Percutaneous pulmonary valve implantation in a failed novel biorestorative valved conduit

Judyta Szeliga; Tomasz Moszura; Elżbieta Wójcik; Tomasz Mroczek; Sebastian Góreczny

doi:10.5114/aic.2023.129218

Introduction

Reconstruction of the right ventricular outflow tract (RVOT) is one of the most common surgical procedures for the treatment of complex congenital heart defects. Despite significant advances in surgical techniques and the availability of various materials used for RVOT reconstruction, these conduits degenerate over time, making repeated surgical treatment necessary. Early reports presented promising results of a new, fully synthetic, bioabsorbable graft [1].

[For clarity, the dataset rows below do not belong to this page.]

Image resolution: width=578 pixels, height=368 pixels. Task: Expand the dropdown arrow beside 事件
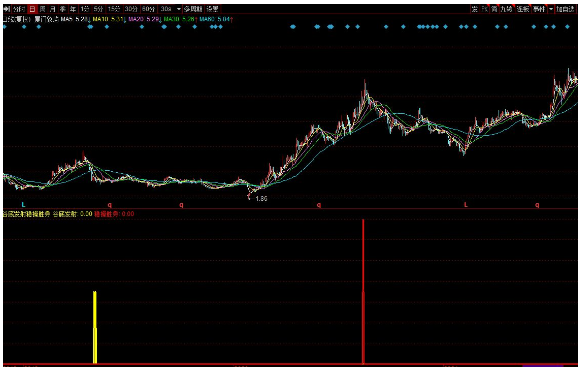[x=551, y=9]
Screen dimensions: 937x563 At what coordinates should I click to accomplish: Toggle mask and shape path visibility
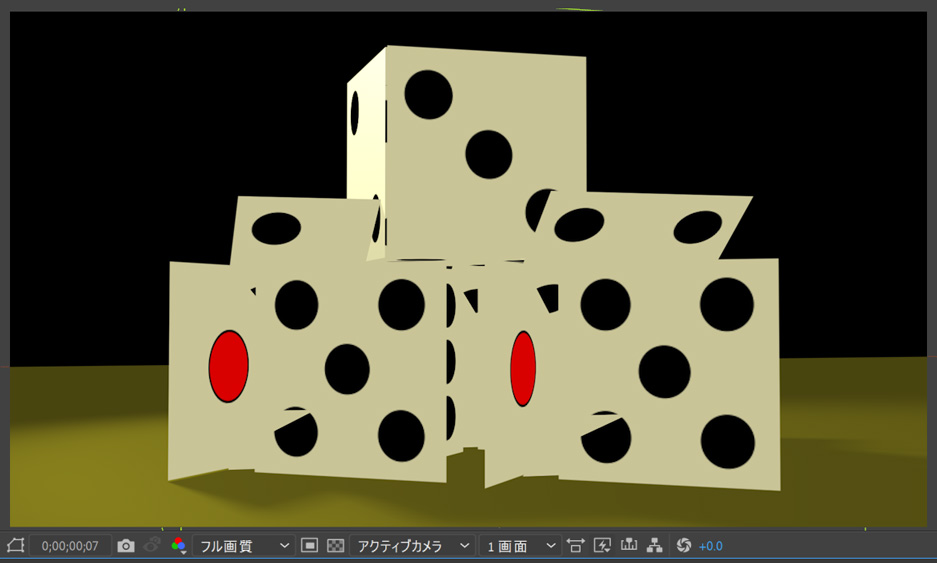pos(15,545)
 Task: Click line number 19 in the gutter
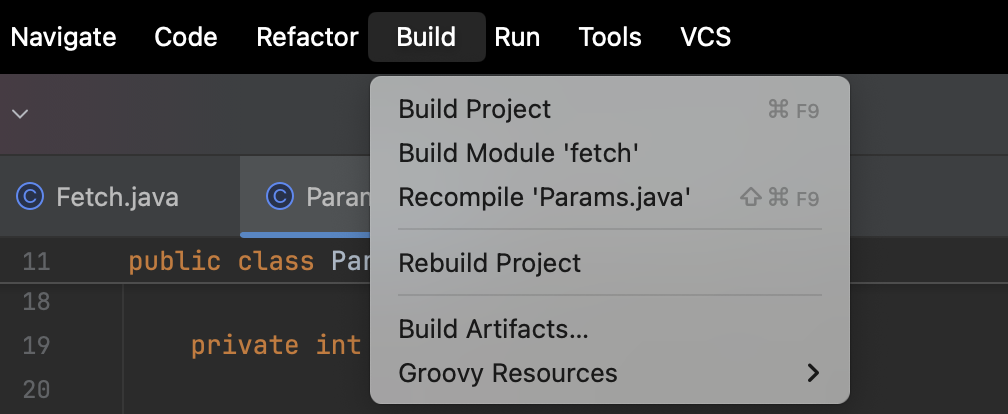tap(36, 345)
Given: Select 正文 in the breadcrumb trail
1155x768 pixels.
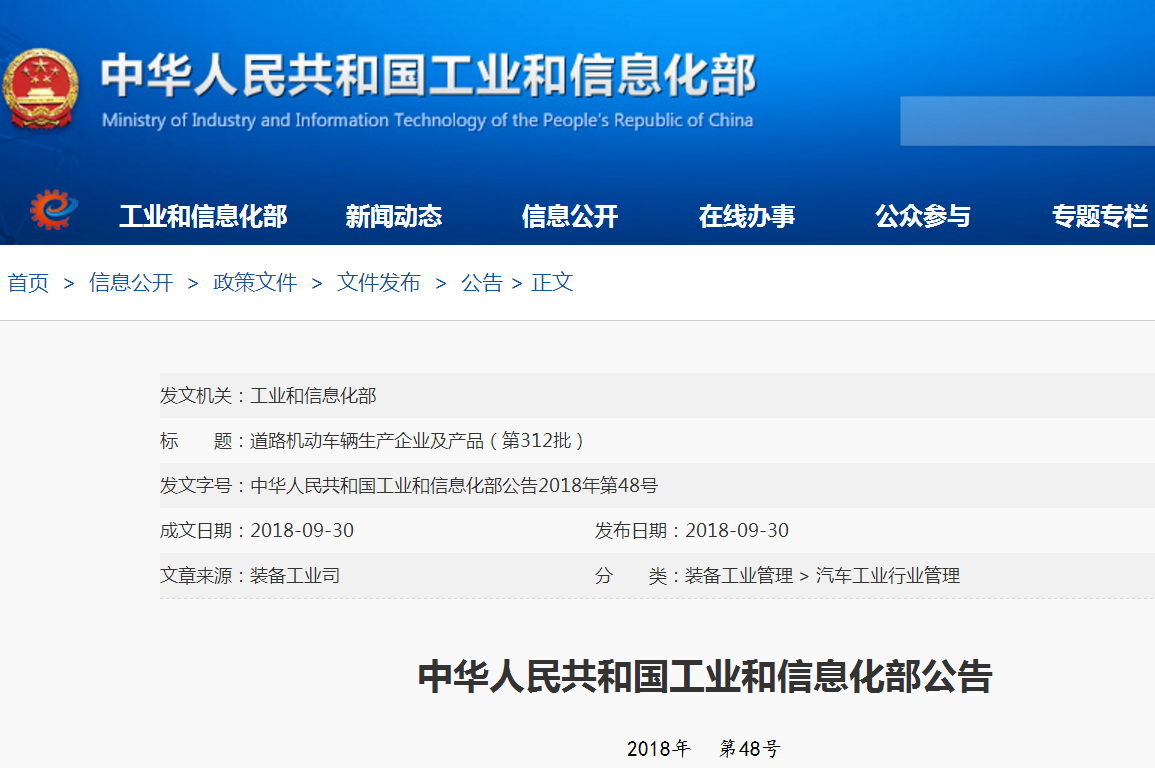Looking at the screenshot, I should (552, 283).
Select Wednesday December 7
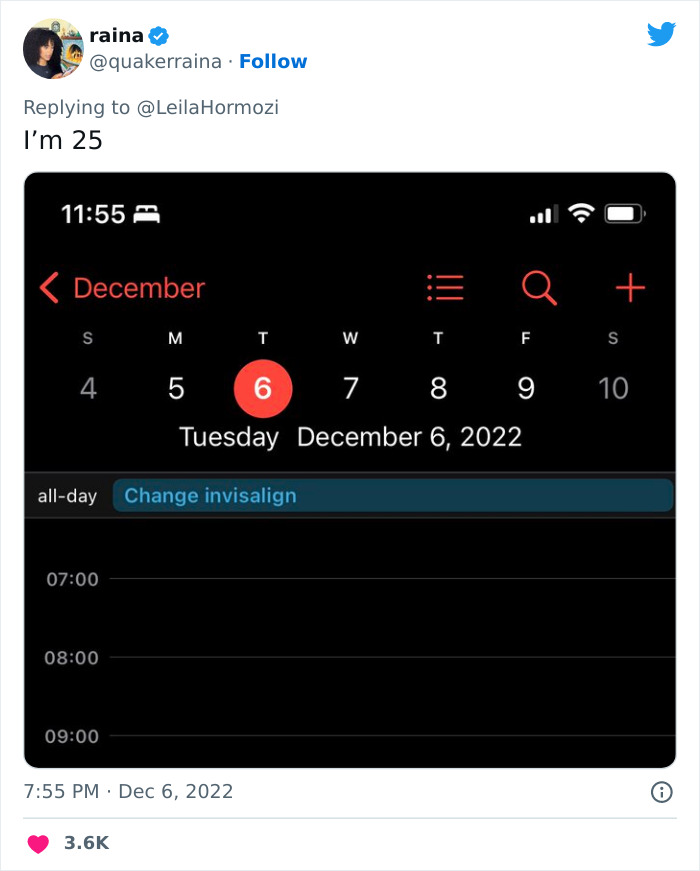The image size is (700, 871). tap(350, 389)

We report the first-in-man percutaneous pulmonary valve implantation (PPVI) in a failed novel Xeltis pulmonary valve conduit (XPV; Xeltis, Eindhoven, The Netherlands).

Case report

A 14-year-old girl, born with tetralogy of Fallot (TOF), underwent staged treatment with a systemic-to-pulmonary artery shunt and total repair with a transannular patch. The child’s growth was rated as good, but with progressively worse exercise tolerance. At the age of 8 years, during transthoracic echocardiography, an enlarged right ventricle and significant pulmonary regurgitation were noted. Subsequent cardiac magnetic resonance (CMR) revealed indexed right ventricular end diastolic volume of 146 ml/m² and severe pulmonary valve regurgitation of 43%.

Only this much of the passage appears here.